Originariamente Scritto da
nuvolarossa
La difesa proporzionata
Per la sinistra Israele sbaglia ogni volta che compie una scelta
Dire che non condividiamo niente, né l'analisi né le soluzioni, prospettate dall'intervento alla Camera di martedì scorso del ministro degli Esteri sulla situazione in Medioriente, non è una particolare novità. Era quasi scontato, avendo sentito e letto il pensiero dell'onorevole D'Alema in queste settimane.
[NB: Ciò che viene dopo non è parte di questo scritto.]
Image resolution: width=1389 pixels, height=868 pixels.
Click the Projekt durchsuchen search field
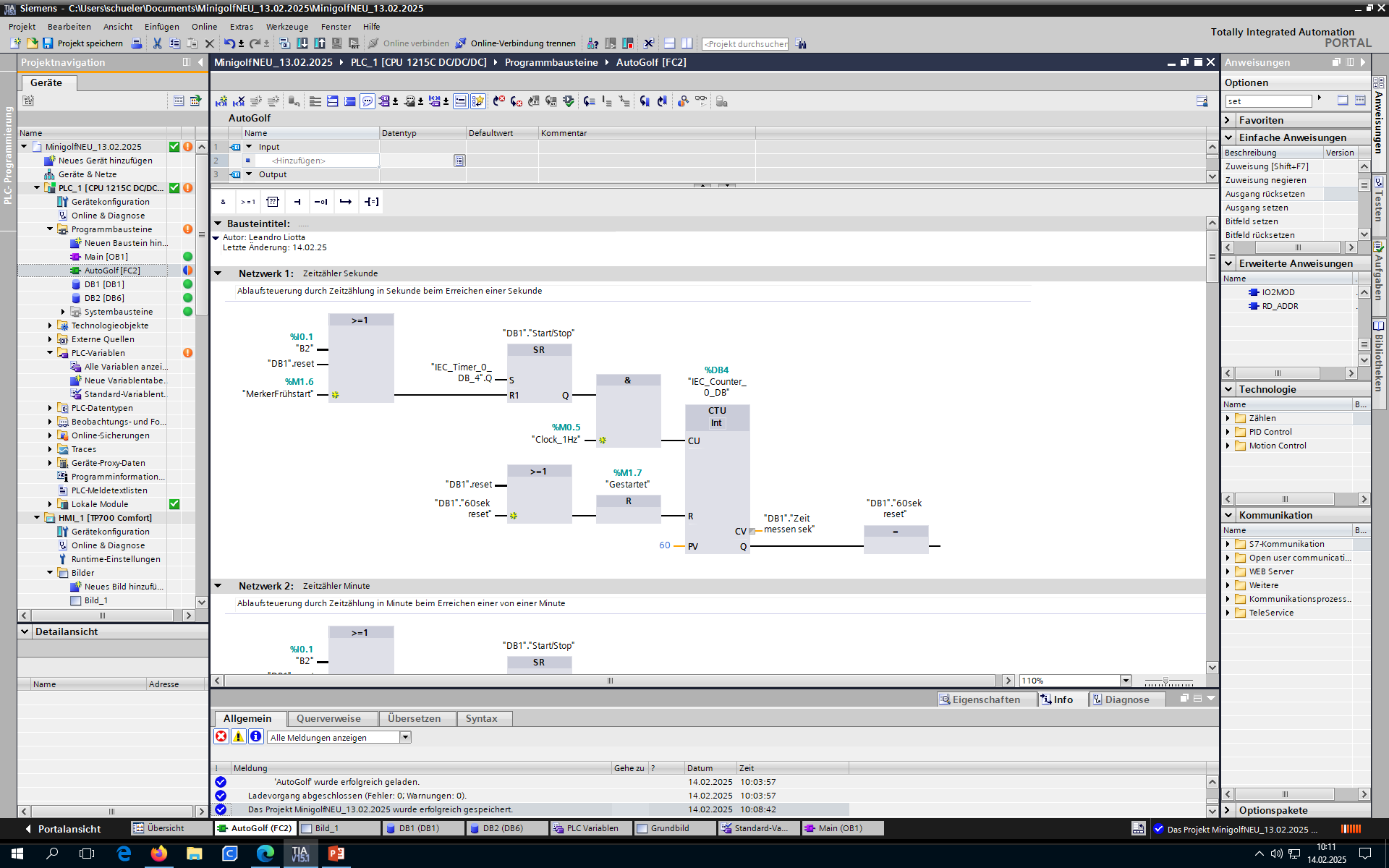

E' una novità non scontata, invece, che non solo alcuni esponenti della Margherita, fra cui lo stesso sottosegretario della Farnesina, Vernetti, siano in palese e dichiarato contrasto con le posizioni espresse da D'Alema, ma lo sia financo il segretario del suo partito, l'onorevole Fassino, per lo meno da quello che abbiamo ascoltato nel suo discorso accorato alla veglia indetta dalla Sinagoga di Roma in solidarietà con Israele. Perché una volta che si riconosce il diritto di difesa del popolo ebraico è molto difficile stabilire in quale proporzione esso debba realizzarsi, visto che non siamo noi l'aggredito. Non si può dire ad Israele: difenditi, ma difenditi come vogliamo noi, poiché sono loro che devono stabilire l'efficacia di questa difesa. D'Alema sostiene - e con lui ci pare di capire anche l'Unione Europea attraverso Solana - che la difesa è sproporzionata. Ci dispiace, ma né D'Alema né Solana considerano adeguatamente la situazione del Libano, dove, nel Sud del Paese, Israele si era ritirato, adempiendo alle risoluzioni dell'Onu, ma le milizie sciite di Hezbollah, che sempre secondo l'Onu avrebbero dovuto essere smantellate, si sono rafforzate grazie anche alle protezioni politiche che godono nel governo libanese. Per cui Hezbollah da più di un decennio bersaglia Israele con i suoi missili, fino all'uccisione recente ed al sequestro dei soldati. La reazione di Geru- salemme ha dunque sì "un significato simbolico", come scrive Galli Della Loggia, che "deforma tutte le proporzioni", ma nasce da un problema concreto, quale la minaccia iraniana di cancellare Israele dalle mappe pronunciata mesi fa da Ahmadinejad. Essendo Hezbollah alle dirette dipendenze dell'Iran, ecco che Israele si trova ai suoi confini un nemico armato e agguerrito che non può più tollerare. Possibile che questo venga ignorato a bella posta dal governo italiano? E visto che una parte cospicua del governo italiano in questi giorni ha dato dimostrazione di essere consapevole del dramma che riguarda Israele, come può essa sostenere le parole in Aula del ministro degli Esteri? Siamo arrivati al prologo della crisi di governo.